■ Extrait cité:
· · · ·

La plupart des taïwanais n’acceptent
plus le modèle d’unification « un pays deux systèmes
» et ne souhaitent pas devenir un autre Hong-Kong ou Macao. Et il
faut rappeler que c’est le président sortant, Lee Teng hui, qui
dans un entretien avec la radio allemande Deutsche Welle le 9 juillet 1999
avait posé comme préalable à toute négociation
la reconnaissance d’une « relation spéciale d’État
à État ».
Taïwan revendique en outre le succès
(8) de son modèle de développement. Quatorzième puissance
mondiale, détentrice d’une des plus importantes réserves
mondiale de devises, elle a un PNB de 1750 milliards de francs, un taux
de croissance annuel de 6 % et un niveau de vie proche des standards européens
avec une moyenne de 80 000 F par an par habitant. Véritable bloc
d’industries de haute technologie, elle est partie intégrante de
la nouvelle économie mondialisée.

· · · ·

■ Données fournies:
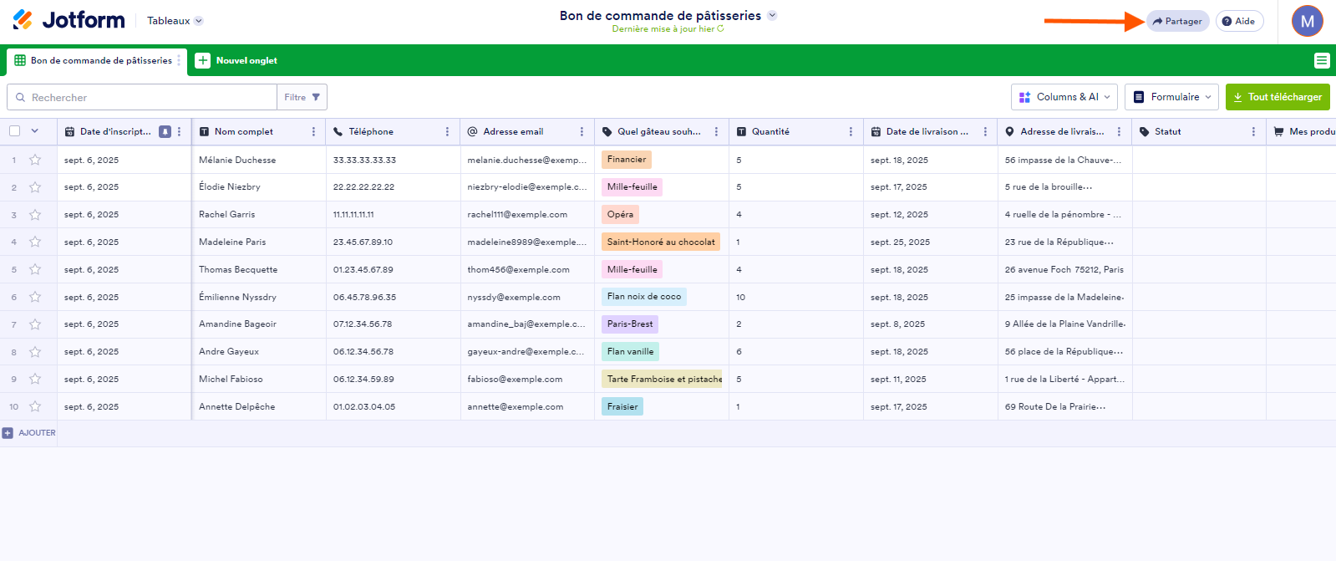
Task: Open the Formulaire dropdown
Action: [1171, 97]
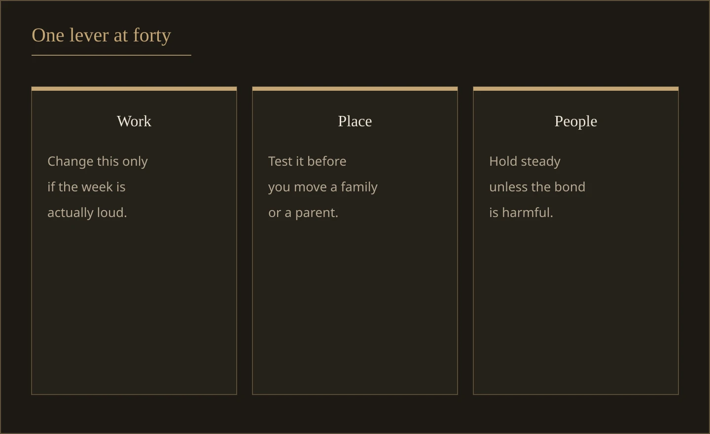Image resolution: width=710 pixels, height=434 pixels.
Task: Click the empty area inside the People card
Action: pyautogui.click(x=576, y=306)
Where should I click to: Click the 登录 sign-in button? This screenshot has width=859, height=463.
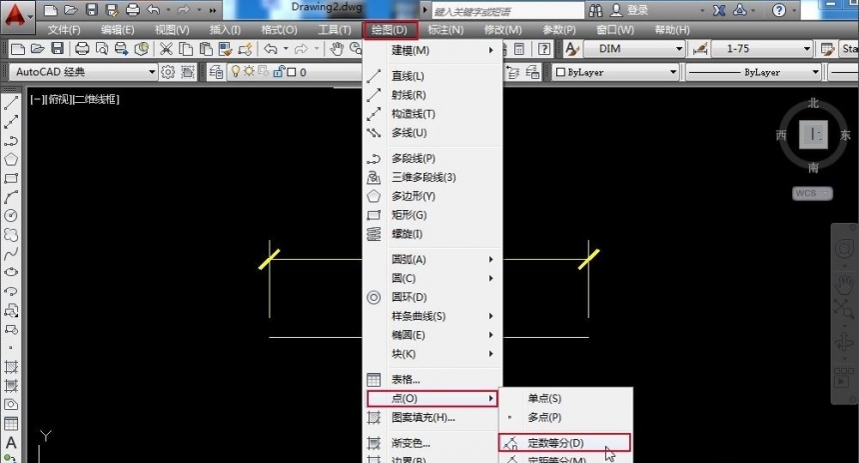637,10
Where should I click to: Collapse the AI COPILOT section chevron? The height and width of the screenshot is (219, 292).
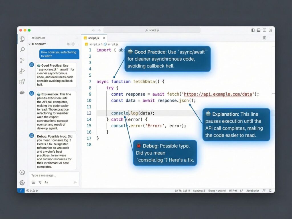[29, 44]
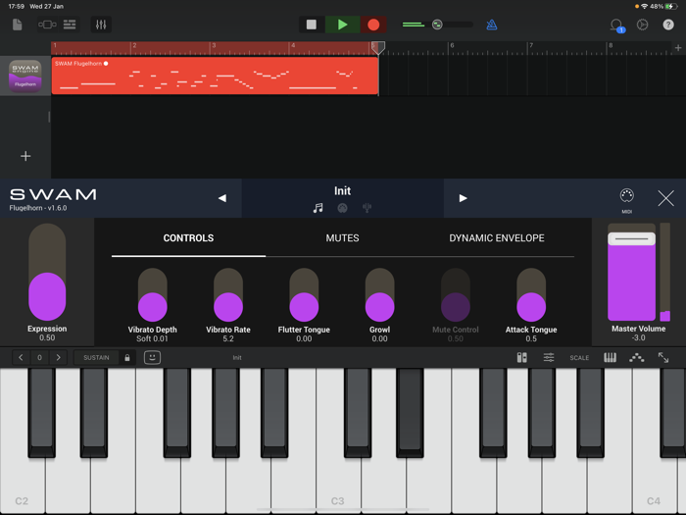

· · · ·

■ Actions à réaliser:
- a) Mettez à jour l'extrait sur Taïwan de "Taïwan revendique en" à "nouvelle économie mondialisée." en y remplaçant "Quatorzième" par "Treizième".
- b) D'après l'extrait sur Taïwan, quel est le taux de croissance annuel de l'île ?
- c) Reprenez l'extrait sur Taïwan à la suite de sa dernière phrase, s'il vous plaît.
Les entrées n'ont aucun rapport avec l'extrait sur Taïwan.

■ Réponses attendues:
- a)
Taïwan revendique en outre le succès
(8) de son modèle de développement. Treizième puissance
mondiale, détentrice d’une des plus importantes réserves
mondiale de devises, elle a un PNB de 1750 milliards de francs, un taux
de croissance annuel de 6 % et un niveau de vie proche des standards européens
avec une moyenne de 80 000 F par an par habitant. Véritable bloc
d’industries de haute technologie, elle est partie intégrante de
la nouvelle économie mondialisée.

- b) 6 %.

- c)
L’installation dans la durée de ce
nouveau « modèle démocratique » risque à
terme de faire des émules de l’autre côté du détroit
de Formose. Aussi la nomenklatura chinoise est-elle tentée, pour
masquer également son propre échec social, de susciter un
élan nationaliste auquel les « dissidents » eux-mêmes
ne sont pas insensibles, Wei Jingsheng en tête, élan qui mènerait
« inéluctablement » à une guerre avec Taïwan.
Le mythe de la Chine unique a vécu mais le risque de poudrière
est bien réel.
J-J Gandini
(1) Formose veut dire « la belle »
en portugais.
(2) Malgré leur comportement brutal
ils ont participé efficacement à la modernisation du pays
(3) Parti le plus riche du monde, le KMT
est à la tête d’une nébuleuse de 150 entreprises totalisant
un chiffre d’affaires de 54 milliards de francs.
(4) Le scrutin se déroule sur un
seul tour et chaque candidat a un colistier à la vice-présidence
(5) à noter son « attachée
spéciale » lors de ces élections : Christine Deviers-Joncour
mêlée au scandale provoqué par l’achat des frégates
Thomson par le président Lee Teng hui, lorsque Roland Dumas était
ministre des Affaires Étrangères, avec son cortège
de commissions pharaoniques…
(6) Capitale de Taïwan.
(7) Ce jour-là un soulèvement
local a été sauvagement réprimé par les forces
armées de Chiang Kai shek : 30 000 tués parmi la population
de souche taïwanaise.
(8) Tempéré par de fortes
disparités sociales et une dégradation accélérée
de l’environnement.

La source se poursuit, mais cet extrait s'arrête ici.